Protease autocatalytic maturation in E. coli and transfected 293T cells. (A) E. coli BL21(DE3) cells expressing GST-TFR-PR-FLAG were collected and divided into soluble and insoluble fractions. PR-FLAG (lane 1) and GST-containing proteins (lane 2) associated with the soluble fraction were affinity purified with anti-FLAG and anti-GST matrices (Sigma, St. Louis, MO) by following the manufacturer's instructions. They were then resolved by 13.5% sodium dodecyl sulfate-polyacrylamide gel electrophoresis (SDS-PAGE) and visualized by Coomassie brilliant blue R-250 staining. (B) Lysates derived from equal volumes of cultured bacteria expressing the indicated mutations were resolved by 15% SDS-PAGE and immunoblotted with mouse anti-FLAG M2 (Sigma) as the primary antibody and IR800 goat anti-mouse as the secondary antibody. M denotes the molecular mass standards in kDa. (All secondary antibodies used in Fig. 2 were obtained from Rockland Immunochemicals, Inc., Gilbertsville, PA). wt, wild type. (C) pNL4-3-derived proviral constructs expressing pseudo-wild-type or mutant PRs were transfected into 293T cells (4). At 48 h posttransfection, VLPs and postnuclear cell lysates were subjected to SDS-PAGE and Western blot analysis as described previously (2, 10). About 10% of cell lysates and 25% of VLPs derived from one well of a six-well plate were analyzed. Virus-specific Gag proteins were detected with human anti-HIV immunoglobulins and mouse anti-HA (Sigma) as primary antibodies and IR800 goat anti-human and IR700 goat anti-mouse as secondary antibodies.
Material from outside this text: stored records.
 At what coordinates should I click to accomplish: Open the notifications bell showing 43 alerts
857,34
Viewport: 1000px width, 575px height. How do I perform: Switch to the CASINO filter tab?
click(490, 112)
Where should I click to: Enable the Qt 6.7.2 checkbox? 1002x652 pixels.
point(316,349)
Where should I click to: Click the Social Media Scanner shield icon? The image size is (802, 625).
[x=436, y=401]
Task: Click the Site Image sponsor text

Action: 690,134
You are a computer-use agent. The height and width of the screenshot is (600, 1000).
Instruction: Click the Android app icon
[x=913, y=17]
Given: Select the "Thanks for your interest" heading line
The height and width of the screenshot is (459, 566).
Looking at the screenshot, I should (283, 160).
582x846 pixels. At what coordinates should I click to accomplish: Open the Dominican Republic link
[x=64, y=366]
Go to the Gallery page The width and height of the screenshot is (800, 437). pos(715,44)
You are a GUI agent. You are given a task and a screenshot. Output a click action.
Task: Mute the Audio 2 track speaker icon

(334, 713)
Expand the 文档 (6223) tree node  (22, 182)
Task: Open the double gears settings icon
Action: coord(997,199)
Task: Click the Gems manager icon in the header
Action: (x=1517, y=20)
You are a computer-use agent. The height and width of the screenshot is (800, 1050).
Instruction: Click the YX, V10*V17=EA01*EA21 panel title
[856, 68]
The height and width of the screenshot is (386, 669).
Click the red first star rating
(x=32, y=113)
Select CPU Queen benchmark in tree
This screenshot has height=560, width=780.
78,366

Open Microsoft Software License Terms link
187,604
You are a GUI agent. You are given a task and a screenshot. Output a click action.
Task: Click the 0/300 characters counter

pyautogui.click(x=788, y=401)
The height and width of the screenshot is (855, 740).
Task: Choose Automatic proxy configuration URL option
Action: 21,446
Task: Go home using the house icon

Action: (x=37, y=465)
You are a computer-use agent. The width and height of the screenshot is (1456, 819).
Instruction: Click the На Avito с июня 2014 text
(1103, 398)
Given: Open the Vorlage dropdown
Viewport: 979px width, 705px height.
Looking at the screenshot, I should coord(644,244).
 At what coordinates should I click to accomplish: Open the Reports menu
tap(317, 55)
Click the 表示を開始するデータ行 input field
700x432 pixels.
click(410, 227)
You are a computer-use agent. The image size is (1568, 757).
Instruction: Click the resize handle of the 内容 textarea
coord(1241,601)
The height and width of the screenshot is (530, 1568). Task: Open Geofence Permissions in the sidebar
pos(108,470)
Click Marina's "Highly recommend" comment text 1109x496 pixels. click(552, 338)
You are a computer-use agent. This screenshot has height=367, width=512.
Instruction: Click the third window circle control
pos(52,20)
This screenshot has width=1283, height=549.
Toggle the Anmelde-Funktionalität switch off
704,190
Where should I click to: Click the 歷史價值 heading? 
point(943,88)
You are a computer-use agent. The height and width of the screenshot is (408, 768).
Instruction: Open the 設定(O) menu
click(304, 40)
The blot was stripped and reprobed for GAPDH (glyceraldehyde-3-phosphate dehydrogenase) (clone 6C5; Fisher Scientific, Pittsburgh, PA) as a loading control. (D) Relative protease activity in VLPs was expressed as the ratio of MA to the sum of the band intensities in each lane and normalized relative to the ratio observed for the wild type (set to 100%). The graph presents averages of results from two independent experiments, with standard deviations. (E) The mature and precursor proteases in the VLPs produced by the indicated constructs were detected by polyclonal rabbit anti-PR antibodies and IR800 goat anti-rabbit antibodies.

FIG. 3.

Time course of autocatalytic maturation of protease precursors in vitro and kinetic characterization of mature PR_H69E. Processing reactions for the wild-type and H69E precursor proteins were conducted at final concentrations of 3.1 and 8.8 μM (A and B, respectively) in 50 mM sodium acetate, pH 5, at room temperature. Reactions were terminated as indicated (in min [A] or h [B]) and subjected to SDS-PAGE on 10 to 20% Tris-Tricine premade gels. M and Δ denote the molecular mass standards in kDa and “truncated,” respectively. The four arrows in panel B indicate TFP-p6^pol-PR, p6^pol-PR, PR, and p6^pol, from top to bottom. The intermediate cleavage that occurs within p6^pol to generate Δp6^pol-PR in the wild-type precursor (A) was not observed in the H69E mutant precursor (B). (C) Initial rates of cleavage of substrate IV (0.4 mM) were measured at 28°C as a function of protein concentration (expressed as monomers) in 50 mM sodium acetate buffer, pH 5, containing 250 mM NaCl, and an apparent K_d of 30 nM was obtained by curve fitting an equation for the fraction of dimeric protease as a function of protein concentration (21) to the data. Filled and open symbols represent data from two separate experiments. (D) Kinetic parameters (K_m and k_cat) for hydrolysis of the chromogenic peptide, substrate IV, by 0.11 μM PR_H69E (expressed as dimers) were determined under the same conditions. The inset shows a titration with the active-site-directed inhibitor DRV indicating that only ∼50% of the refolded PR_H69E population possessed a functional active site.